___ GIVEN TEXT ___

Because of the properties of the sine and cosine functions if we always split the coordinates in pairs like this we are guaranteed to generate a vector which lies on the unit sphere in D dimensions. This is true regardless of which node we split or how we assign the children the sine or cosine factor. However, just because every set of angles maps to some point on the unit sphere does not mean that for any point on the unit sphere we can always find a corresponding set of angles that map to it.

In the case of the regular spherical polar coordinate formulae it is not too difficult to work out an inverse formula which will map from any set of rectangular coordinates to a set of angles (plus a radius) as well as the forward map that we wrote above.

In order to ensure that each and every possible binary tree we could draw also corresponds to a valid spherical coordinate system we need to show that this inverse function exists, regardless of the particular tree structure in question.

Lets begin by considering how to determine the angles which are one layer above two leaf nodes. Since one leg is always a cosine and one leg a sine the angle will be equal to,

$$\theta = tan^{-1}(\eta_{s}/\eta_{c})$$

where $\eta_c$ is the coordinate value of the cosine leaf and $\eta_s$ is the coordinate value of the sine leaf.

But what about the angles which are a little higher up in the tree? Lets forget for a moment about getting the sign of the coordinates right and just focus on getting the magnitudes correct. We simply need to figure out the fraction of squared norm belonging to all the nodes below each leg of the angle node,

$$\theta_{node} = tan^{-1}(r_{s}/r_{c})$$

Where $r_{c}$ is the sum of the squared magnitudes of all the coordinates down stream from the cosine child of that node and $r_{s}$ is the corresponding quantity for the sine node.

___

PROBLEMS AND TASKS:
(a) Reproduce the passage on spherical coordinate trees from "In the case" to "the sine leaf.".
(b) In the passage on spherical coordinate trees, what does $\eta_s$ stand for?
(c) Write the next part of the passage on spherical coordinate trees, following on from its final sentence.

___ STORED RECORDS ___

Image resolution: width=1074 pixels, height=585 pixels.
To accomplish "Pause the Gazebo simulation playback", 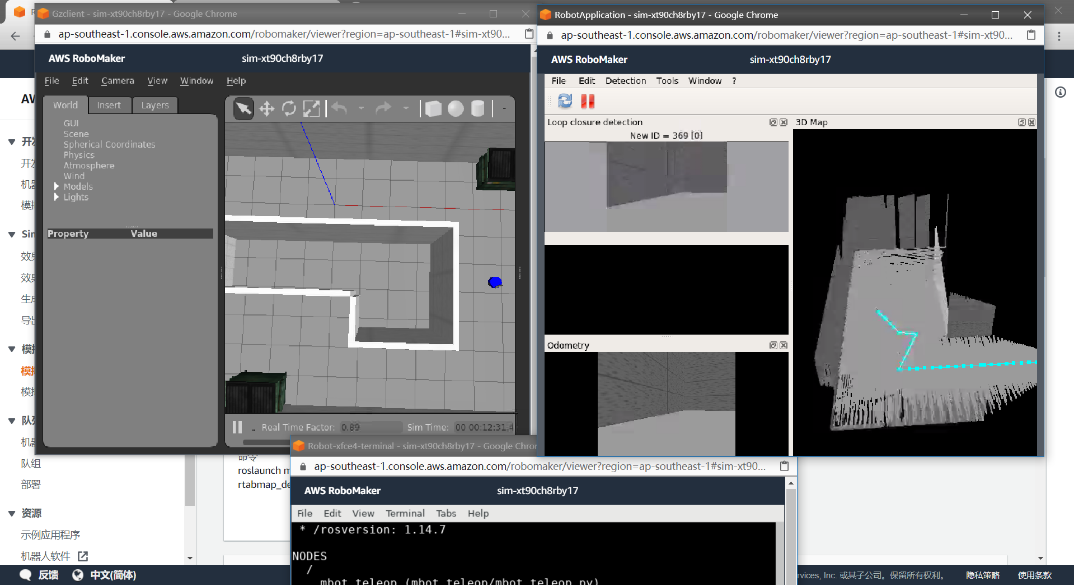I will coord(238,427).
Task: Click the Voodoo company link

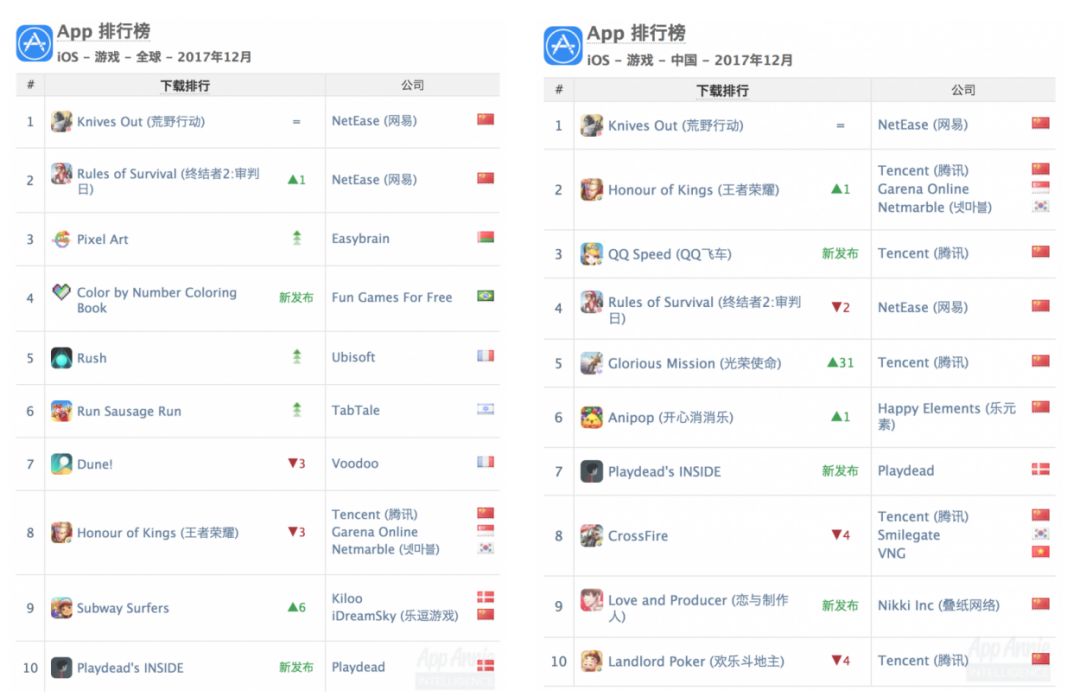Action: 355,463
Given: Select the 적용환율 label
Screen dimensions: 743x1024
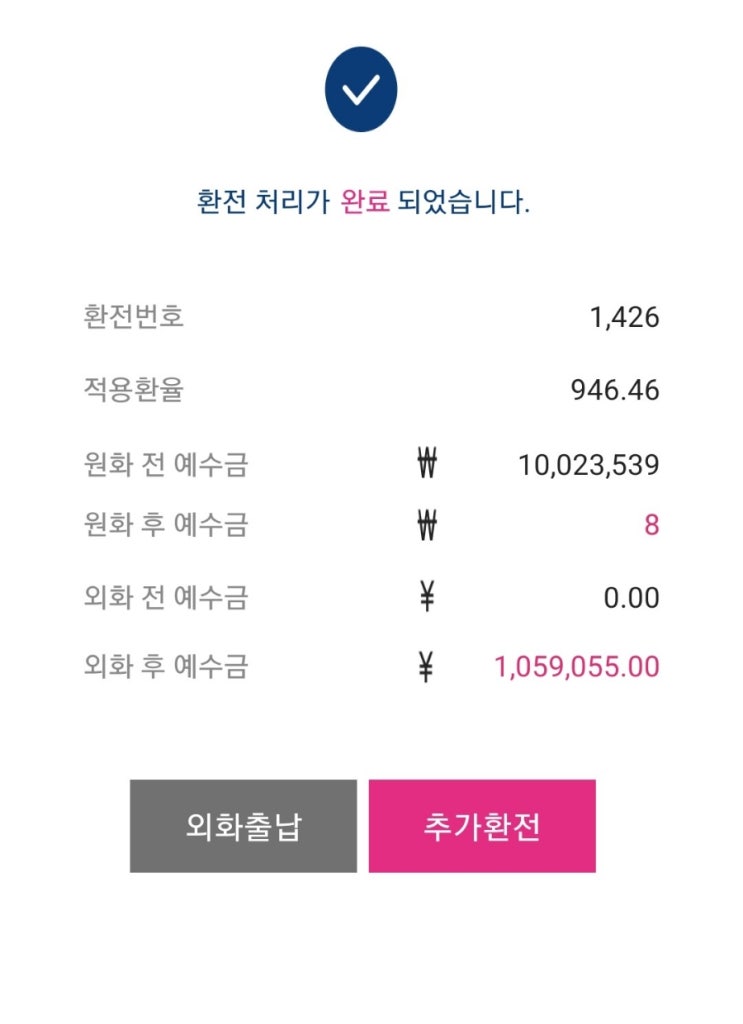Looking at the screenshot, I should coord(134,390).
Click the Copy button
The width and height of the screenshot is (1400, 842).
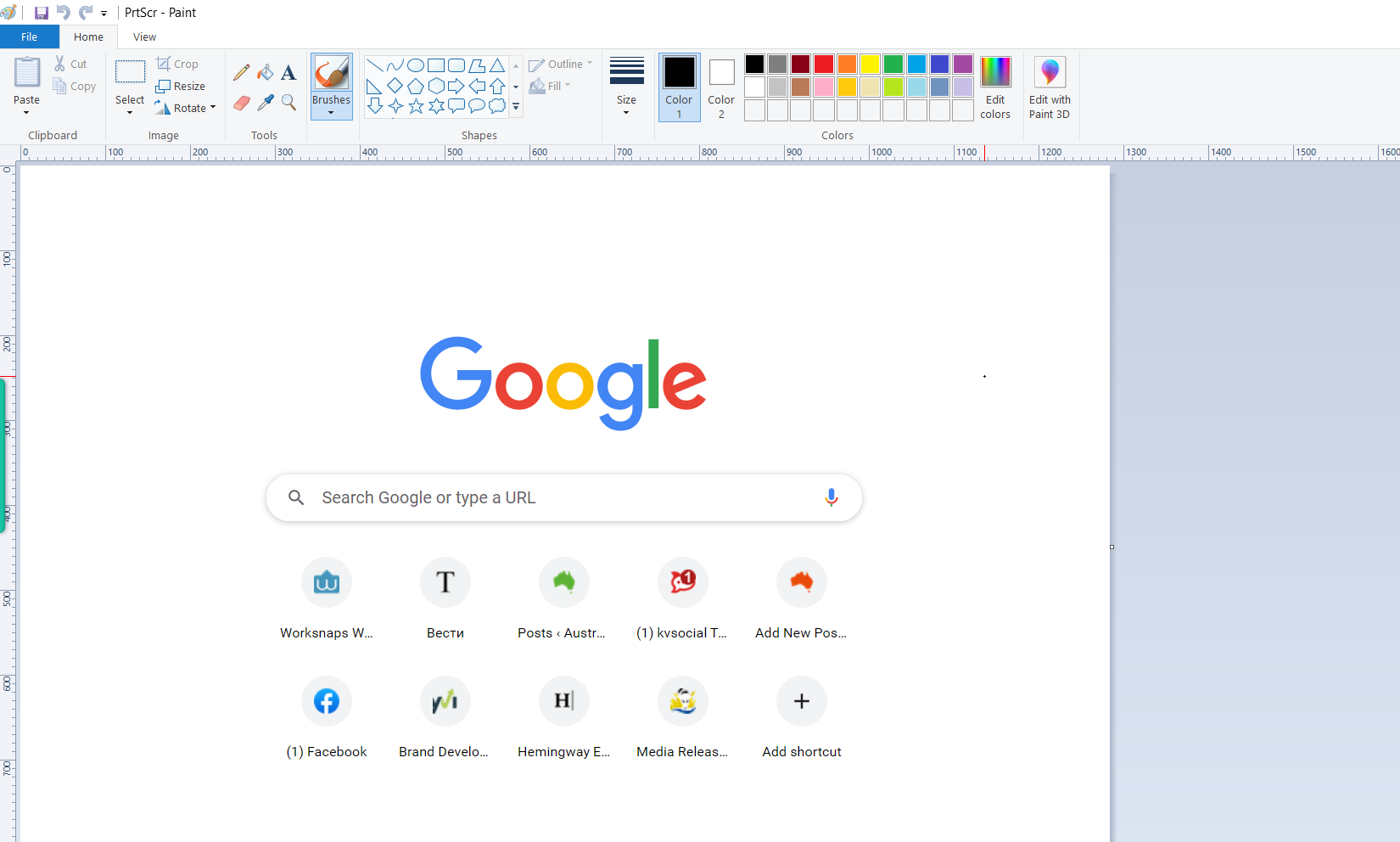coord(75,86)
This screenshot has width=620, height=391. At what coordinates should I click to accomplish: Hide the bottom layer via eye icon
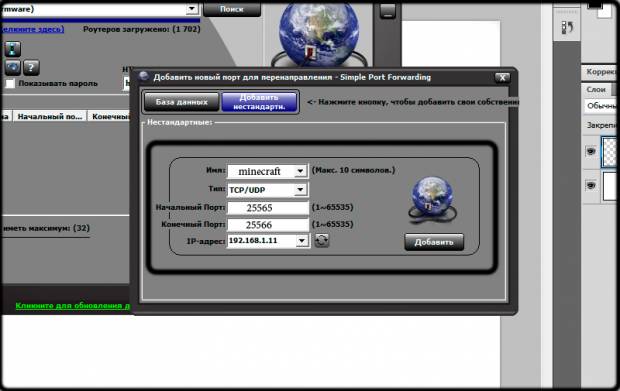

___

RESULTS:
(a)
In the case of the regular spherical polar coordinate formulae it is not too difficult to work out an inverse formula which will map from any set of rectangular coordinates to a set of angles (plus a radius) as well as the forward map that we wrote above.

In order to ensure that each and every possible binary tree we could draw also corresponds to a valid spherical coordinate system we need to show that this inverse function exists, regardless of the particular tree structure in question.

Lets begin by considering how to determine the angles which are one layer above two leaf nodes. Since one leg is always a cosine and one leg a sine the angle will be equal to,

$$\theta = tan^{-1}(\eta_{s}/\eta_{c})$$

where $\eta_c$ is the coordinate value of the cosine leaf and $\eta_s$ is the coordinate value of the sine leaf.

(b) It is the coordinate value of the sine leaf.

(c)
We can find the appropriate inverse angles by first assigning the leaf nodes values equal to their coordinates $r_j=\eta_j$. Then for parent nodes we can iteratively assign the values, $${\large r_j^2=\sum_{i \in children(j)} r_i^2}$$

until all non-leaf nodes have been assigned a value $r_i$. Then the angle associated to nodes at least one step above a leave node can be calculated simply as the arctangent of the ratios of $r$ values assigned to its children. But the "radius" value above is not well defined for leaf nodes which have no children. But if we simply let $r_i = \eta_i$ for these nodes you can verify that this will result in a set of angles which will allow for correct replication of both the magnitude and sign of the child coordinates.

So for example if you apply this strategy to the usual spherical polar coordinates, the inverse formulae that we arrive at are, $\phi=tan^{-1}(y/x)$ and $\theta = tan^{-1}(z/\sqrt{x^2 + y^2})$ which may or may not be what you memorized in school but which is perfectly valid.

For the balanced binary tree corresponding to a 4 dimensional coordinate system which we plotted above we can find the value of the root angle $\theta_1$ as, $\theta_1 = tan^{-1}\left(\sqrt{\frac{\eta_3^2 + \eta_4^2}{\eta_1^2 + \eta_2^2}}\right)$.

An Implementation¶

The mathematics above may seem less than convincing. I was not sure myself that this argument was airtight until I turned it into code.

Lets make an implementation and have some fun.

A set of instructions for a human for how to create a higher dimensional coordinate system they might read something like this.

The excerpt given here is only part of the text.